В «Гамлете», как и в других трагедиях, объективный метод Шекспира раскрывает наряду с внешними и внутренние причины кризиса гуманизма. Гамлет отягощен сознанием «вины» человека. Полонию он говорит: «Если обращаться с каждым по заслугам, кто же избавится от пощечины», а Офелии советует идти в монастырь: «Зачем рождать на свет грешников. Я достаточно честен. Однако я мог бы обвинить себя в таких грехах, что лучше бы мне на свет не родиться». Меньше всего Гамлет имеет здесь в виду свою вину перед тенью отца, невыполненный долг мести. Напротив, перечисляя свои «грехи» (грехи «всякого человека»), Гамлет замечает: «Я горд, я мстителен, я честолюбив». Это «грехи» мнимосвободных героев последующих трагедий Шекспира («Лира», «Отелло», «Кориолана», «Макбета»), страсти значительной, деятельной личности, их слепота и роковой исход в несвободном обществе. Гамлет уже сознает иллюзорность героически уравновешенного пантагрюэльски гармонического идеала: «Дай мужа мне, которого бы страсть не сделала рабом, – и я его укрою в души моей святейших недрах». Он берет под сомнение идеал человека – свободного творца своей судьбы. Отсюда бездействие героя, решающий поступок которого в развязке трагедии совершен в том же состоянии страсти, вызванной обстоятельствами, в состоянии аффекта.
Шекспир и в «Гамлете» приходит к осознанию закономерности враждебного ему принципа ограничения человека. Но его отношение к абсолютизму враждебное, и сентенция: «Вокруг короля такая дышит святость, что, встретясь с ним, измена забывает свой черный замысел» – саркастически вложена в уста ничтожного короля Клавдия.
В «Дон Кихоте» магистральная тема реализма Возрождения находит свое завершение. Роман Сервантеса, «величайшая сатира на человеческую восторженность» (Гейне), исторически является «сатирой» па учение Ренессанса о неограниченных возможностях человека. В отличие от Шекспира, тема человека, свободного творца своей судьбы, освещена в произведении Сервантеса уже в комическом плане. (Оттенок «донкихотства», однако, есть и в образах всех протагонистов Шекспира от Брута до Тимона; свободен от него только образ проницательного и потому бездействующего Гамлета. Это единственный среди трагедийных героев, который не хочет оказаться «донкихотом».) В великом испанском романе Маркс видел «эпос вымиравшего рыцарства, добродетели которого в только что народившемся мире буржуазии стали чудачествами и вызывали насмешки»[11]. Сервантес в более категорической форме, чем Шекспир, утверждает, что гуманистическая этика «доблести» во многом связана с полупатриархальными иллюзиями и временными преимуществами героической переходной эпохи, что основанное на этой концепции поведение лишено такта жизни и непрактично.
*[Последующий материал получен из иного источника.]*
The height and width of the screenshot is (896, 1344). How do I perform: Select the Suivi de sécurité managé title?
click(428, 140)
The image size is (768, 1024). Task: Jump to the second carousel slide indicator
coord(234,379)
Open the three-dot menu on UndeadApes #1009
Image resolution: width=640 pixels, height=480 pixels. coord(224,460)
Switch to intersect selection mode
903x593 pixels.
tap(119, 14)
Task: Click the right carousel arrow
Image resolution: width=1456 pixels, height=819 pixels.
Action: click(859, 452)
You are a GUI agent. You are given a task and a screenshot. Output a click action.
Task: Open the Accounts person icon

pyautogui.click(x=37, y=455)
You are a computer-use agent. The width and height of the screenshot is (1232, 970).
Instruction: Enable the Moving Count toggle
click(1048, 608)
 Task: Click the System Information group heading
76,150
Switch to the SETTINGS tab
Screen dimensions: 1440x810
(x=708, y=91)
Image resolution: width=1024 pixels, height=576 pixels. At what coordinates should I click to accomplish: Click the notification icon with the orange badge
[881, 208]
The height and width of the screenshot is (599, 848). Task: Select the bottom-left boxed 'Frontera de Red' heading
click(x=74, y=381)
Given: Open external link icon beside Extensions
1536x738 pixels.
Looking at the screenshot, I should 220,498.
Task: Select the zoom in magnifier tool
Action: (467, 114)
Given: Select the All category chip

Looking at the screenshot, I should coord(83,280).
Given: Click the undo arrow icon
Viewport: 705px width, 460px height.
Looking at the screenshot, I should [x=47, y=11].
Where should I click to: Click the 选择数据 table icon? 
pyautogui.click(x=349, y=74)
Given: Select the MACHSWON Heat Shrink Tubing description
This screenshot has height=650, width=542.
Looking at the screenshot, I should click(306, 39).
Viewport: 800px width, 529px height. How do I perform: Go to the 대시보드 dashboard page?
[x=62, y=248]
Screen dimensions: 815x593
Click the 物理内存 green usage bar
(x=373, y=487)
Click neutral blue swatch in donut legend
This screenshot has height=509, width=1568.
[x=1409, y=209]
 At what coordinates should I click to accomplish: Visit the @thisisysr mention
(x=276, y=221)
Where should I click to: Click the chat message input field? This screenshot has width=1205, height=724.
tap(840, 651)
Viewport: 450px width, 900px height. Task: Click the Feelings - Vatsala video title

Более того, автор «Дон Кихота» уже ясно различает между теми элементами ренессансных идей, которые, хотя и в урезанном виде, будут освоены формирующимся буржуазным сознанием (критика феодальных ограничений), – и собственно утопическими элементами (идеализация автономной личности). Сервантес юмористически противопоставляет их в образе своего героя как его «мудрость» и «безумие», которые на поверку обычно оказываются мудростью и безумием гуманистической утопии.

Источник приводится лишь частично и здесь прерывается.